The Trouble with Camels
The first mention of heavy-chain antibodies in the scientific literature appeared in a letter to Nature in June 1993. The paper, drafted initially by Hamers and then edited by Muyldermans to include updated citations, described “considerable amounts” of antibody-like material “in the serum of the camel (Camelus dromedarius).” These smaller “heavy-chain” antibodies, as the letter referred to the mysterious material, were reported to be “a feature of all camelids,” and to bind extensively to antigens. Profiting from the discovery was on many minds. Hamers’ work through the TMB program had brought two patents, starting in 1989, along with minor earnings. Big money, however, was not in tropical disease, but the deeper coffers of the burgeoning global biotechnology sector.

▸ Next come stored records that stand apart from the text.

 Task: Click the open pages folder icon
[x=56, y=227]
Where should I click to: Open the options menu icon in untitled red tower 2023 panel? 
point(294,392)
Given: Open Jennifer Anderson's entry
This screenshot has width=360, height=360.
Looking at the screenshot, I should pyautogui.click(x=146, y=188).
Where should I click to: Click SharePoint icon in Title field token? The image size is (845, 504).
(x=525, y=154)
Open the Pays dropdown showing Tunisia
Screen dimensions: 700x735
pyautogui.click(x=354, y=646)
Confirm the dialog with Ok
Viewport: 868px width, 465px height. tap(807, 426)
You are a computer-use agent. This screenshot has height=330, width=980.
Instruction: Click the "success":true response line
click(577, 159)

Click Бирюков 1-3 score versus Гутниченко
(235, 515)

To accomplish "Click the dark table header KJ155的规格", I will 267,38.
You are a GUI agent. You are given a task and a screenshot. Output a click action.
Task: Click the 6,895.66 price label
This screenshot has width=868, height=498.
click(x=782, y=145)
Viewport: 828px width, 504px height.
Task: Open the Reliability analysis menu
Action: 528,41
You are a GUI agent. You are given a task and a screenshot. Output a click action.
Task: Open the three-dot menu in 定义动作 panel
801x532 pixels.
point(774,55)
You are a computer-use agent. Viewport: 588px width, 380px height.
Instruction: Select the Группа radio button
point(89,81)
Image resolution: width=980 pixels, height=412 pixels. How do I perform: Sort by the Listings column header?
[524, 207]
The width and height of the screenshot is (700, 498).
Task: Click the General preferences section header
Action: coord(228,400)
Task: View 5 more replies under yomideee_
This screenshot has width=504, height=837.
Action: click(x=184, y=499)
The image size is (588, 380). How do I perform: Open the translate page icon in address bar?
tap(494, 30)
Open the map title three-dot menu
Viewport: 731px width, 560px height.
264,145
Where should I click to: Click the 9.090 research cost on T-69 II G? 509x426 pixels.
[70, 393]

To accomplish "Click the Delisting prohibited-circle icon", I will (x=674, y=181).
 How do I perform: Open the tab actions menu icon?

Smaller, “engineered” antibodies had been at the forefront of work in the biotechnology sector ever since César Millstein and Georges J. F. Köhler introduced the “hybridoma” technology for mass-producing identical antibodies in 1975. Yet because the process used mouse proteins which produced dangerous immune reactions in human bodies, interest faded until the 1980s, when Greg Winter and colleagues at the Medical Research Council Laboratory (MRC) of Molecular Biology in Cambridge were able to produce rodent antibodies that could be safely used in humans. Readers of Hamers and his colleagues’ camel study in Nature therefore recognized the value of small, naturally occurring antibodies. In 1994, a review of antibody design in pharmaceuticals cited the Brussels scientists’ findings prominently, and researchers at the MRC described efforts to “camelise” human genes shortly thereafter. In addition, and unbeknownst to many involved, the University of Miami’s Andrew S. Greenberg and others were actively engaged in work on a “new antigen receptor” (NAR) in nurse sharks shown to function similarly to the heavy-chain antibodies of camelids.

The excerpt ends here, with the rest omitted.